# Exercise data:
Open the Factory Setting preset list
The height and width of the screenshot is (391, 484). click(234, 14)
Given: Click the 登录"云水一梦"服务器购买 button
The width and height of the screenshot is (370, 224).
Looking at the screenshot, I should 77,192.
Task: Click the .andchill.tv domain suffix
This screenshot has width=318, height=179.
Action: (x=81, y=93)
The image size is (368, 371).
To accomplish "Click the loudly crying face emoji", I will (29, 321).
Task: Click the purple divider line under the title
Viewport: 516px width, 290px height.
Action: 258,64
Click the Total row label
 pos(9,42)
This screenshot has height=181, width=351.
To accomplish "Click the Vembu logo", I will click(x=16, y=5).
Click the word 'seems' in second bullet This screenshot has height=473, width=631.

# Exercise instructions:
Repeat every record exactly, so that nothing is lost or altered.

# Output of the exercise:
Open the Factory Setting preset list
The height and width of the screenshot is (391, 484). click(234, 14)
Given: Click the 登录"云水一梦"服务器购买 button
The width and height of the screenshot is (370, 224).
Looking at the screenshot, I should 77,192.
Task: Click the .andchill.tv domain suffix
This screenshot has width=318, height=179.
Action: (x=81, y=93)
The image size is (368, 371).
To accomplish "Click the loudly crying face emoji", I will (29, 321).
Task: Click the purple divider line under the title
Viewport: 516px width, 290px height.
Action: 258,64
Click the Total row label
 pos(9,42)
This screenshot has height=181, width=351.
To accomplish "Click the Vembu logo", I will click(x=16, y=5).
Click the word 'seems' in second bullet This screenshot has height=473, width=631.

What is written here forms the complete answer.